This is progress?

This is progress?

We are hearing a common refrain coming from the bishops’ meeting in St. Louis and it’s most often this: It’s a media creation.

“We all know that we are going through difficult times and that some real problems within the church have been magnified to discredit the moral authority of the church,” Archbishop Gabriel Montalvo said

Have anti-Cathollic journalists reveled in the Scandal? Yes. Has it been magnified? No. It is as bad as it seems and as it has been reported. Priests abused kids and bishops and other priests turned a blind eye to it and facilitated even more abuse by wilful, and probably criminal, negligence. And while I’m sure it happens in other institutions, I don’t think we’ve ever seen institutional acceptance of such a phenomenon on such a scale, especially by the highest levels of authority.

“It’s an incontrovertible fact, just from reading newspaper articles, magazine columns, opinion pieces ... that many have chosen this crisis to move forward their own agenda,” Bishop Donald W. Wuerl of Pittsburgh said in an interview.

Agreed. But rather than blame the scorpion for being a scorpion, blame the frog who carried him on his back across the stream for giving him the opportunity to sting him. Those with their own agendas were handed this opportunity on a silver platter by the same negligent bishops.

Others argued that the press has ignored the good deeds of the church. “The focus has distorted the public image of the church, whatever the reasons are,” Bishop Joseph M. Sullivan of Brooklyn said at a midday press conference. “Nobody knows the real story of what this church has done” for housing, the mentally ill, and the homeless, he said.

Now this sounds like Bernardin’s “whole cloth” argument that is used to defend pro-abortion Democratic politicians: “Hey, they may be for abortion, but they’re against the death penalty and want the federal government to hand out tons of money to the poor.” Does that justify or take away the sting of what has been done? Shall we turn to the young man who was sodomized by his parish priest and say, “But what about all the good the Church has done?”

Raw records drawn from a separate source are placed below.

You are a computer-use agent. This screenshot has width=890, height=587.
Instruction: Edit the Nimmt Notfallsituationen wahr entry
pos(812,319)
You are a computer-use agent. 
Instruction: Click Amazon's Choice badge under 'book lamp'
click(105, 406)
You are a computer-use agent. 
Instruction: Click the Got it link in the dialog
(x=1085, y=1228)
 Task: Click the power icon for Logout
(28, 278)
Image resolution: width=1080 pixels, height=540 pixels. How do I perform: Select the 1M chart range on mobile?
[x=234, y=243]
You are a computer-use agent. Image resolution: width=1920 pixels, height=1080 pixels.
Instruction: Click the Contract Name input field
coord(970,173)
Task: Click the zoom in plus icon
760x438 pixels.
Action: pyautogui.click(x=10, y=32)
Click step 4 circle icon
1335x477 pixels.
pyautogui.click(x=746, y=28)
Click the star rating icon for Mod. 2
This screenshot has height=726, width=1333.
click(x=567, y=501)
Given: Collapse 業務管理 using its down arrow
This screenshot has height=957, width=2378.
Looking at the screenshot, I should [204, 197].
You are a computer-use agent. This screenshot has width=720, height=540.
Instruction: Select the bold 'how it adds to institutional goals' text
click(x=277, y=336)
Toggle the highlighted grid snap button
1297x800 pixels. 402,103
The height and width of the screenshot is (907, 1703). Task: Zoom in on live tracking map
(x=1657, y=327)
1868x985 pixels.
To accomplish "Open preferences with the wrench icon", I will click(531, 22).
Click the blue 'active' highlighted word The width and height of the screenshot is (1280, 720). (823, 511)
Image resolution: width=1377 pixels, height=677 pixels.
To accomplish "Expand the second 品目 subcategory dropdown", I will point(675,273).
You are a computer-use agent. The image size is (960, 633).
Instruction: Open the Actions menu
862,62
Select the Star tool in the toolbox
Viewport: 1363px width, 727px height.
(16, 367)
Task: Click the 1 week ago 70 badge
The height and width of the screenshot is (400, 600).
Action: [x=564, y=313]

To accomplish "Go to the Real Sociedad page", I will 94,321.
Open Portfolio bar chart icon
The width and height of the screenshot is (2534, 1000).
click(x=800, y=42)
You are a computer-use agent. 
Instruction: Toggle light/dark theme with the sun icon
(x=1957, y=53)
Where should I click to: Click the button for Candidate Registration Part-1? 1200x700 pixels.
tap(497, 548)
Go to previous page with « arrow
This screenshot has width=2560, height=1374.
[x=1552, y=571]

Do the bishops who shuffled predatory priests among the children of their dioceses also want to take personal credit for the Church’s ministry to the poor, the sick, the homeless? We’re mixing up our ecclesiology here. Is the bishop the Church or not? Most of that work is done by individual communities of religious and laypeople, not organized by the bishop himself. So when we criticize the bishop for his failings, we can’t say, “But look at all the other good he’s done.” Besides it seems a little subjective like the end justifies the means.

Archbishop Daniel M. Buechlein of Indianapolis criticized what he called “overgeneralization and telescoping” in coverage of the church. “It’s disappointing that we’re not addressing the issue as it affects our public school system and other aspects of society,” he said.

Has there been a case of a superintendent of a school system shuffling a known child molester among the schools and classrooms of his school system? Perhaps I missed that. Besides, we hold the Church to a higher standard because she is supposed to be the moral rule above all others.

It seems to me that if this is the general attitude among bishops at the meeting, we haven’t come all that far after all. It’s the same sort of evasion of responsibility we heard back in January 2002. The vaunted progress that’s been made has been on the order of policies and procedures aimed at the perverts themselves. What we haven’t seen is a corresponding effort by the bishops to reform themselves and root out the corruption within their own body that allowed their brother-bishops to abide predators in the ranks of their priests.